Mars
This computer-generated view depicts part of Mars at the boundary between darkness and daylight, with an area including Gale Crater beginning to catch morning light, in this handout image provided by NASA. Reuters

Six NASA recruits have begun living in a dome near a barren volcano in Hawaii for a year-long isolation programme to simulate what life would be like on Mars. The programme seeks to guide the NASA to prepare for the pioneering mission to the red planet.

NASA reported that the isolation experience will be the longest of its type attempted, to see possible factors or risks to be considered in a human mission to Mars. Experts estimate that the real mission could last between one to three years.

The previous isolation programmes have focused on the technical and scientific challenges of the journey, and the newly launched programme on Aug. 28 will address the human element of exploration and problems that could arise living in tight quarters. The team is scheduled to spend 365 days in close quarters under the dome without fresh air, food or privacy.

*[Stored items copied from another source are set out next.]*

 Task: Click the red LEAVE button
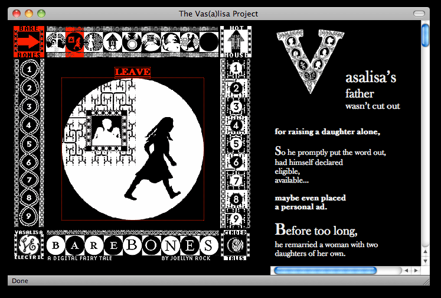coord(132,72)
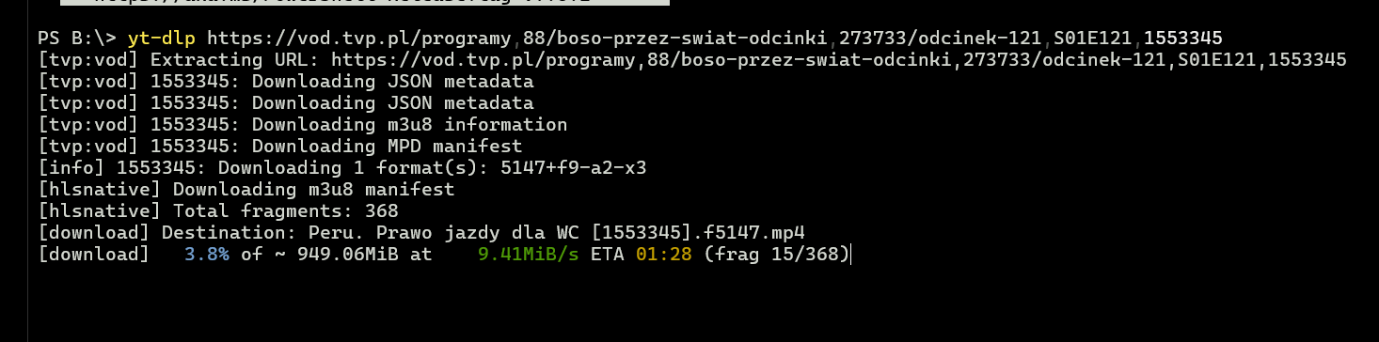1379x342 pixels.
Task: Click the first Downloading JSON metadata line
Action: click(286, 82)
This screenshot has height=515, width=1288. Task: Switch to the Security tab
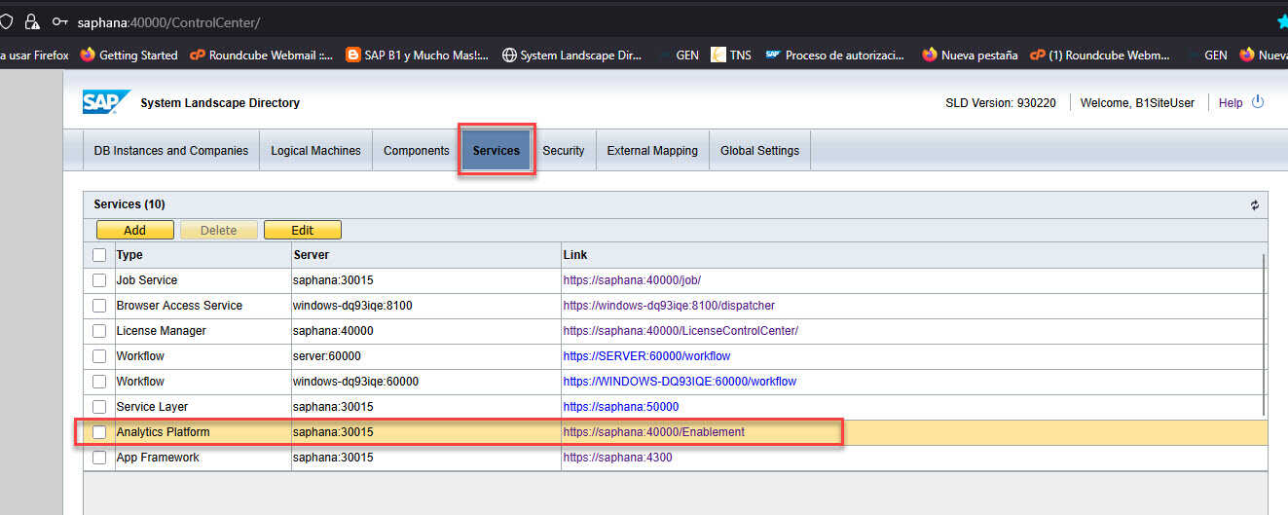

Each recruit is required to wear a spacesuit to venture outside the self-contained solar-powered dome, and has only limited access to the internet. The team consists of six experts including a French astrobiologist, a German physicist and four Americans; a pilot, an architect, a doctor/journalist and a soil scientist.

"We hope that this mission will build on our current understanding of the social and psychological factors involved in long-duration space exploration,” said Kim Binsted, the project's principal investigator and a professor at the University of Hawaii. The programme will also help NASA to realise on how best to select and support a flight crew that will work cohesively as a team while in space, she added.

In a long-duration space exploration, conflicts between the participants or the astronauts may occur during the long-duration mission. “Even with the very best people," they predict the circumstance is going to happen, Binsted stated.

Sheyna Gifford, a scientist and journalist involved in the experiment, said the team is composed of "six people who want to change the world by making it possible for people to leave it at will" in a post on her blog. The recruits will each have a small sleeping cot and a desk inside their rooms, and will be eating food such as powdered cheese and canned tuna during the experiment.